The BJP’s “outrage” over the Congress’s readiness to consort with pogromists is patently hypocritical given its long association with noxious communal violence. Its current prime ministerial candidate, L.K. Advani, was the principal leader of the 1991-92 agitation to build a temple to the mythical Hindu god Ram on the site of the Babri Masjid mosque in Ayodhya—an agitation which culminated in the razing of the temple, in defiance of a Supreme Court order, and India’s bloodiest wave of communal violence since the 1947 partition. Another leading BJP campaigner is Gujarat Chief Minister Narendra Modi. In 2002 he helped foment an anti-Muslim pogrom in which more than 2,000 perished and 100,000 were rendered homeless. As in the case of the 1984 Delhi pogrom, there is irrefutable evidence of BJP leaders leading communal mobs and of the collusion of the police.

In recent weeks, the BJP has been trying to make a political martyr of Varun Gandhi after he was caught on a video inciting hatred against Muslims. An estranged member of the Gandhi-Nehru family dynasty and the BJP’s candidate in the Uttar Pradesh constituency of Pilbhit, Gandhi made a series of rank communal appeals. He told one rally, for example, “This is the hand of the ‘lotus.’ It will cut the throat of the (derogatory reference to a Muslim) after the elections.... Varun Gandhi will cut.... Cut that hand, cut it, cut it.” 

The BJP leadership has refused opposition demands and an Indian Election Commission request that it withdraw Varun Gandhi’s nomination.

The BJP’s and SAD’s machinations notwithstanding, the popular Sikh outrage over the Congress’s continued embrace of instigators of the 1984 pogrom was genuine, palpable, and entirely warranted.

Whilst the Congress and BJP may find it useful from time to time to point to each other’s implication in communal crimes, the Indian political elite, police and judiciary have failed to apprehend and successfully prosecute those responsible for a succession of communal riots and atrocities, the most important of these being the 1984 anti-Sikh pogrom, the wave of violence unleashed by the December 1992 razing of the Babri Masjid, and the 2002 Gujarat pogrom.    

According to press reports, Congress party leaders began to fear that the controversy over the 1984 communal bloodletting would damage the party’s election prospects in parts of Delhi and in the Punjab, which has a majority Sikh population.

No less significantly, Tytler’s and  Sajjan Kumar’s candidacies were serving to undermine the Congress’ efforts to portray itself as India’s only national party and this in a triple sense, as a party present in all regions of the country, open to Indians of all faiths and ethnicities, and a party of all classes.

In reality, the Congress is the traditional party of India’s capitalist elite: a party that has presided over a grossly unequal social order that condemns 800 million people to surviving on less than 50 cents (20 rupees) a day, a party that is a cesspool of corruption and criminality, and that revolves around a family dynasty.

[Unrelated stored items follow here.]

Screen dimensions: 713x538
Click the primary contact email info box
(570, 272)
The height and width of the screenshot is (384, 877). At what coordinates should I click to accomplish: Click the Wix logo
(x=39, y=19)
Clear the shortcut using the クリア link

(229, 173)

Under conditions where the Congress-led UPA has pursued policies little different from those of the BJP—a rightwing socio-economic agenda aimed at attracting foreign investment and making India a cheap-labour producer for world capitalism and a “global, strategic” partner with US imperialism—the Congress finds it all the more important to declaim itself an inclusive party and the champion of secularism. But these claims, as exemplified by the case of Tytler and Sajjan Kumar, are not supposed to, and generally do not, get in the way of the Congress utilizing various caste and communally-laced appeals, competing with the BJP in making bellicose attacks on Pakistan, and colluding with outright communalists.